Enquanto os influencers potencializam a indústria cultural em um culto às celebridades, sempre em busca de um Novo Salvador, as condições de possibilidade de continuação da cultura e da arte no Hip-Hop estão sendo produzidas diuturnamente. Enquanto estão sempre à espera de um trabalho que vai levar o rap de volta às raízes, à um começo onde tudo era “de verdade”, de preferência patrocinado por grandes empresas e organizado lucrativamente para os brancos, o futuro segue passando por cima destes produtores de hype, card, meme, conteúdos…
Incapazes de perceber o presente sempre fugidio e adorando um passado mítico, não são capazes de compreender o futuro que não cessa de ser produzido no underground.

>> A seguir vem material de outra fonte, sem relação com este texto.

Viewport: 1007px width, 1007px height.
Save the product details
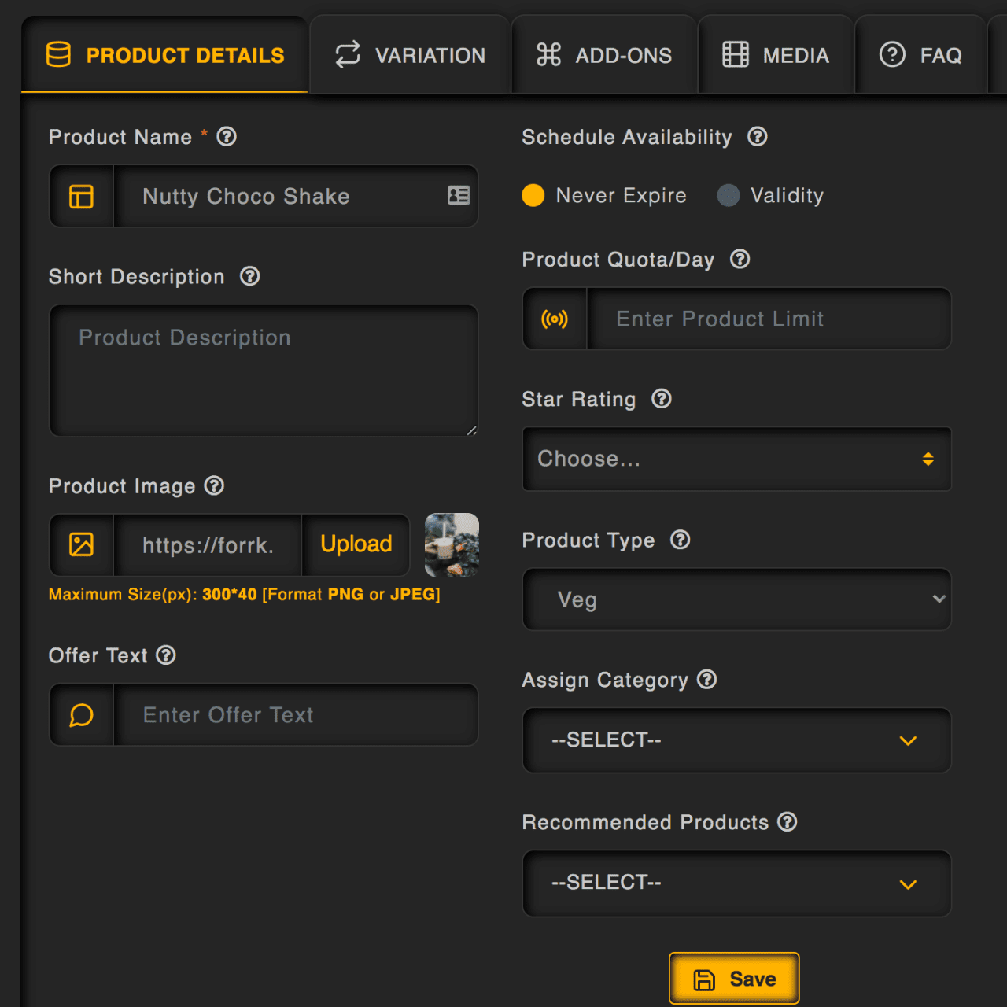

Caninamente seguindo as métricas das redes sociais, e tentando fazer passar a busca por likes com amor pela cultura e respeito à tradição. Com raríssimas exceções, os influencers balançam entre “pautas políticas do momento”, “fofocas disfarçadas de militância” e “nomes que possuem retorno de visualizações garantidos”.
Esse tripé de produção de conteúdo, não consegue capturar nomes como os de Servo, ou dos produtores/beatmakers Noshugah & Pântano. Desconhecem vergonhosamente nomes como os da nabru e da Killa Bi, meramente por confundir “sucesso” com relevância estética, força cultural e por ser pautado ao invés de pautar, se mídias jornalísticas fossem. Mas talvez, isso seja pedir demais. São as pessoas que dizem acreditar em transformação mas seguem falando a língua, os assuntos e assumindo os mesmos trejeitos do “sistema”.

Em sua parceria com Noshugah, Servo reflete sobre essa chegada dos retardatários após o sucesso, racistas, oportunistas, sejam eles homens ou mulheres. Ao mesmo tempo, em que consolida sua auto-estima como artista, sem ceder nenhum pézinho de uma estética que te trouxe até aqui. As produções do Noshugah são sempre tensas fornecendo a intensidade sonora e a cadência para a série de reflexões que formam: “Reparações, Jogos e Preocupações”.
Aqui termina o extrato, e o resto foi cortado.